A few years delayed, but the issue remained: how do enzymes that modify histones contribute to cancer, and can we apply that knowledge to better understand mechanisms of tumorigenesis or to develop therapies?
Gathered in a remote part of Tennessee, at a lovely secluded historic mill and resort, complete with a hike to a massive waterfall, we wrestled with topics that discretely play out in our cells every minute. We opted to have an entirely in-person meeting, thinking that the in-person engagement would be the most effective. With a few last-minute cancelations due to COVID travel issues, we were able to add several early career faculty guests whose work was complementary; their presence in fact made the program truly outstanding. The success of a Forbeck Forum comes down to three things: 1) An engaged set of participants who are engrossed in the topic during the sessions and in between—at meals, while hiking, in the evening when socializing, 2) A topic that has a lot of facets that are relevant to human physiology and cancer, and a group willing to approach with openness—an open mind to consider outside the box concepts, and openness to share opinions, ideas, and expertise, and 3) A cohort of early career researchers who are energized, excited for the future, and enthusiastic about the careers they are launching into—and the community of investigators that they are joining.

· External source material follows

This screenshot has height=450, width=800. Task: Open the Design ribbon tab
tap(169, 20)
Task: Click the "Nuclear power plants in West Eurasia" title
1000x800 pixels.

The meeting was launched by co-chair Brian Strahl, PhD, an original discoverer of the histone code, showcasing a new function for histone methyltransferase, SETD2, as a structural element interacting with nuclear features independent of its well-known catalytic function “writing” trimethylation on histone H3, lysine 36 (H3K36). SETD2 was a popular enzyme in this forum, and its varied activities emerged as a theme of the meeting, as well as its potential for therapeutic targeting vs acting as a major guardian of the cell. Histone marks such as the one laid down by SETD2, are interpreted by a variety of “reader” molecules, and Mark Bedford, PhD, revealed potential for many new readers that may interpret histone methylation by H3K36 enzymes. These epigenetic marks maintain the genome, until portions of the genome are aberrantly activated, a process important in overlapping functions between viral response and cancer, as detailed by scholar Charles Isak, PhD. We learned intricate details of the interactions between marks shared and exclusive to histones and nucleosome by Nick Young, PhD. Matthew Lorincz, PhD, shared critical information on the delicate orchestration of these marks in determining cell identities and fates. Scholar Michael Meers, PhD, introduced the concept that transcription factors might take advantage of epigenetic changes, functionally “highjacking” the genome. Our first day was concluded with a return to SETD2, and Jerry Workman, PhD, sharing insights into the domain specificity of this multifunctional protein. On day two, we learned from Frank Mason, PhD, that when SETD2 is deleted, as occurs in a variety of cancers, that its loss leads to the loss of genomic integrity. Additional insight by co-chair Kimryn Rathmell, MD, PhD showed that SETD2 functions in the non-genic space and its loss further contributes to the phenotype of cancer cells.
Noncanonical targets in the cell, namely the cytoskeleton, were discussed by Cheryl Walker, PhD, as a further source of genomic instability. Factors regulating SETD2 itself were discussed by Ruhee Dere, PhD. Two talks on strategies to pharmacologically take advantage of vulnerabilities placed by SETD2 loss were presented by scholars Aguirre de Cubas, PhD, and Josh Jang, PhD. Or Gozani, MD, PhD, shared mechanisms that cancer cells use to amplify enzymes in this pathway, and Tatiana Kutateladze, PhD, took us on a tour of the detailed structural domains of proteins regulating and reading histone methylation. Finally, Peter Lewis, PhD, used mutations found in cancers that alter the histones themselves to teach us more about the interactions and regional specificity of these histone marks that brought us full circle. There are opportunities to use the histone code to understand the cellular protections that prevent cancer, and key vulnerabilities that we explored as future therapeutics when those protection are disrupted. There are functions that are contentious, and more remaining to be discovered, as we seek to understand this process as it relates to human cancer.